Subjective symptoms: "sensation of bad smell" and "irritation to the throat" were recorded during exposure but no residual or period effects were seen. The score for "irritation to the throat" was statistically significant raised at 265 min. The solvent odour was identified correctly, instantly and sustained by the subjects. No other effects were statistically different.
PST: The statistical analysis performed on the logarithmic PUI values gave no evidence for any residual, period or treatment effects.
Results of examinations:
There was no effect of toluene exposure on Pupillographic Sleepiness Test (PST) or other acute symptoms (headache, dizziness, nausea, tiredness, pain or pressure on the chest, coughing spells, shortness of breath, irritation to the eyes, watering eyes, blurred vision, irritation to the nose, running nose, sensation of unpleasant taste, irritation to the skin, feeling of fainting or vertigo) in human volunteers exposed at 50 ppm (188 mg/m3) for 4.5 hours.

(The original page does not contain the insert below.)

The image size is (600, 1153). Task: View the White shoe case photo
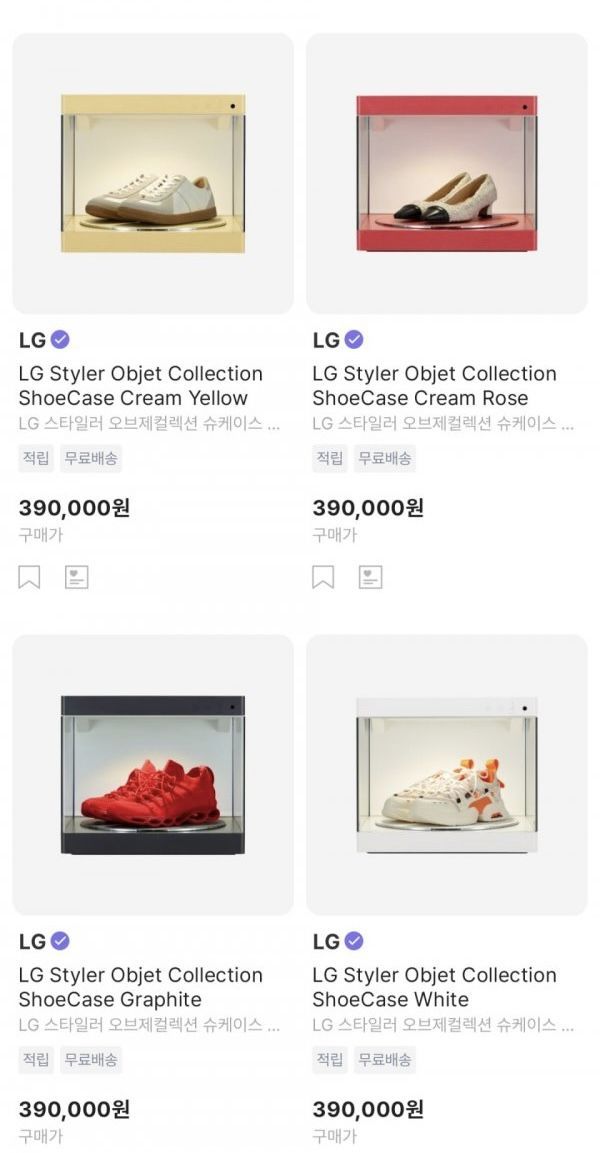click(x=446, y=775)
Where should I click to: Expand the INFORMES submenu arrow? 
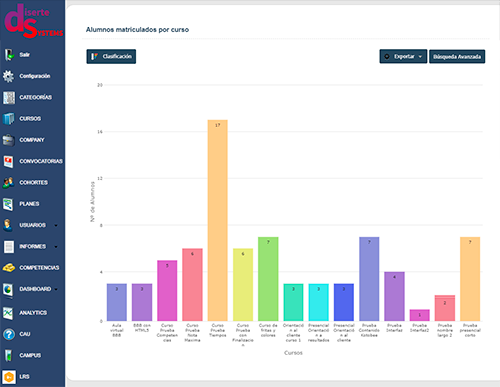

Any other information on results incl. tables

Parametric cross-over analysis of logarithmic Pupillary Unrest Index (PUI) values did not show an effect of toluene exposure. In a nonparametric cross-over analysis of SPES-scores a significant increase of the scores of unpleasant smell and irritation to the throat, but not of tiredness was found. In conclusion, acute exposure to 50 ppm toluene did not increase sleepiness.

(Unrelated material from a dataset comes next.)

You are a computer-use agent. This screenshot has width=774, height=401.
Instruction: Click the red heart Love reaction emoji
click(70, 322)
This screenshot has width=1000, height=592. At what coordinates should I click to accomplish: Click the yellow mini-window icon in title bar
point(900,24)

Applicant's summary and conclusion

Conclusions:
The NOAEC for acute neurobehavioural effects in man was 50 ppm (188 mg/m3) toluene.
Executive summary:

Twenty healthy men were exposed to a constant level of 50 ppm toluene. The Pupillographic Sleepiness Test (PST) was performed before and after 4.5 h of exposure. Acute symptoms were assessed with the Swedish Performance Evaluation System (SPES) self-assessment questionnaire, once before and 3 times during exposure. There was no effect of toluene exposure on PST or tiredness but scores for unpleasant smell and irritation to the throat were increased.

In conclusion, a NOAEC of 50 ppm (188mg/m3) can be determined for acute neurobehavioural effects.